» **TASK TO COMPLETE**
The lines from the one containing "How do I perform: Open the Details tab?" through the last one in the data: please copy those exactly, and only those, without the pictures.

» **MATERIAL PROVIDED**
"""

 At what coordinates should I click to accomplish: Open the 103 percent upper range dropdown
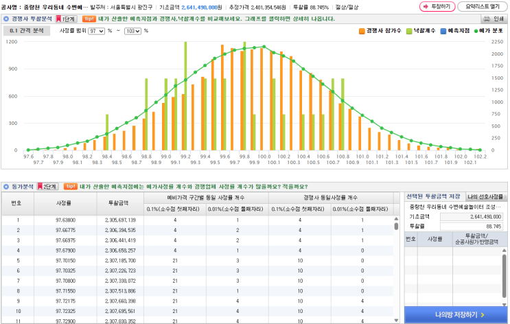133,31
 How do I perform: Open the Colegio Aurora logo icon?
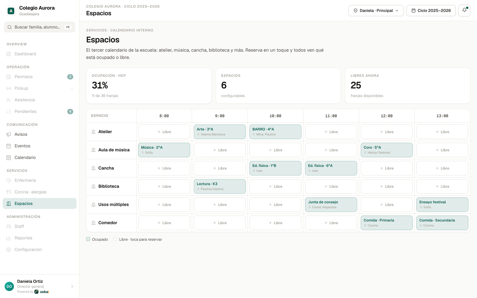click(11, 11)
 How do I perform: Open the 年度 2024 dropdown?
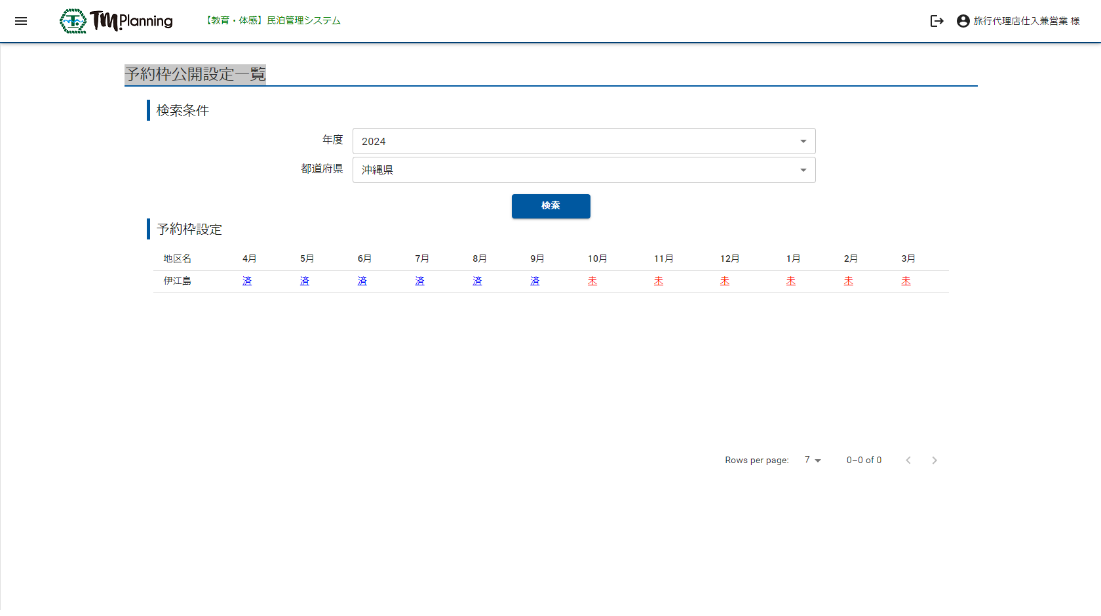(583, 141)
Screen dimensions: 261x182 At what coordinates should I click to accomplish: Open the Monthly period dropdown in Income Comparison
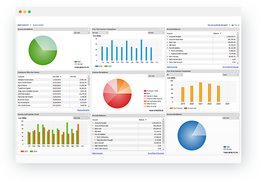click(x=156, y=33)
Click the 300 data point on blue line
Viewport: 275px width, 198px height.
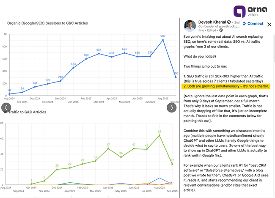[x=176, y=77]
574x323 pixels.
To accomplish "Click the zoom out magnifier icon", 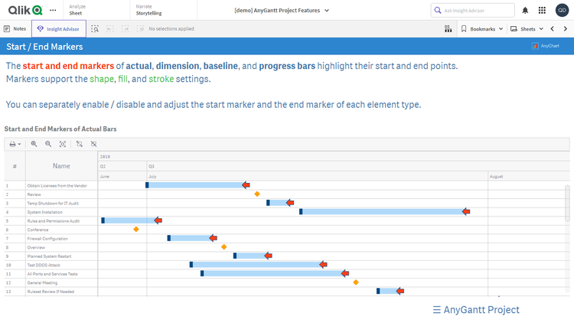I will pyautogui.click(x=48, y=144).
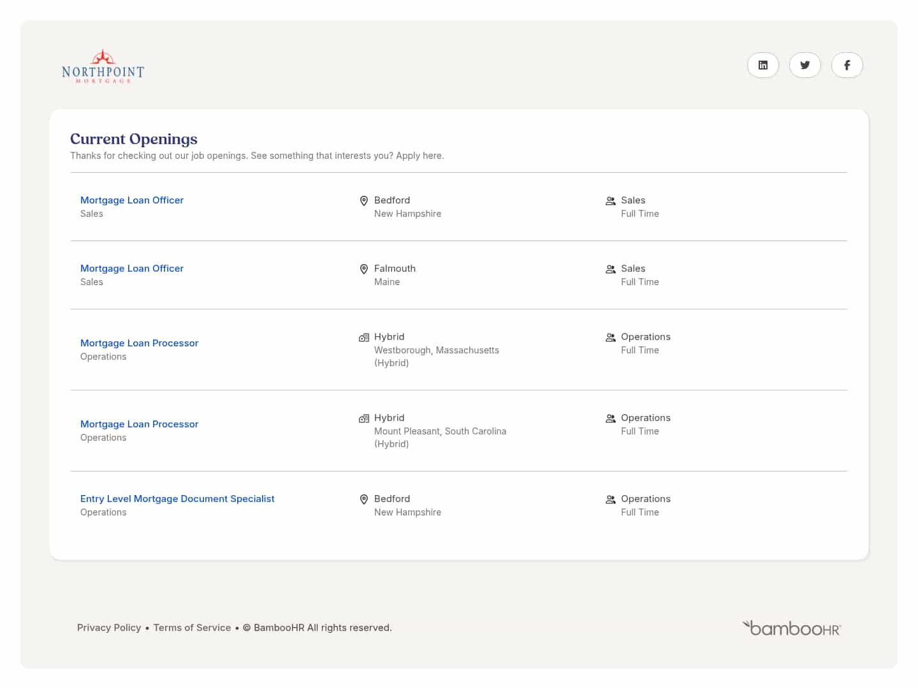Viewport: 918px width, 689px height.
Task: Open Entry Level Mortgage Document Specialist posting
Action: coord(177,499)
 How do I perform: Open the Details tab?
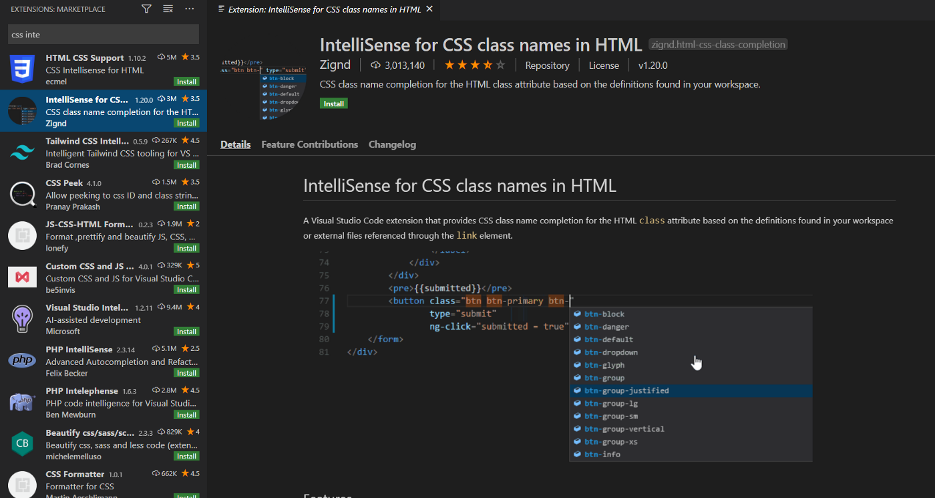[x=235, y=144]
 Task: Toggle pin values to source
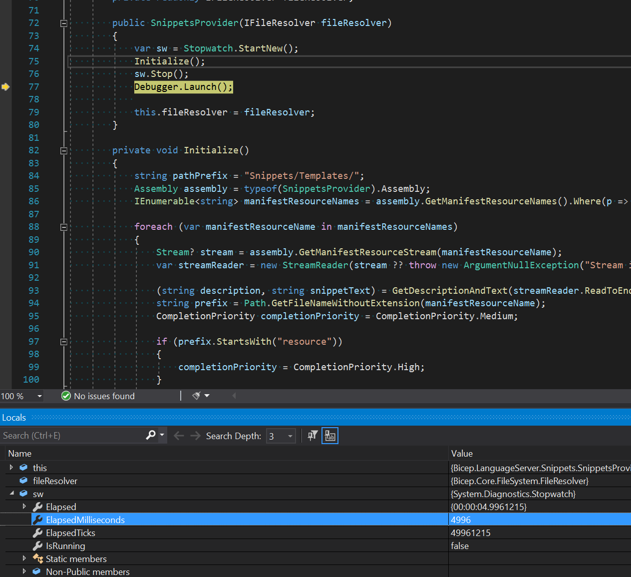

"""

» **SOLUTION**
 How do I perform: Open the Details tab?
[x=235, y=144]
 Task: Toggle pin values to source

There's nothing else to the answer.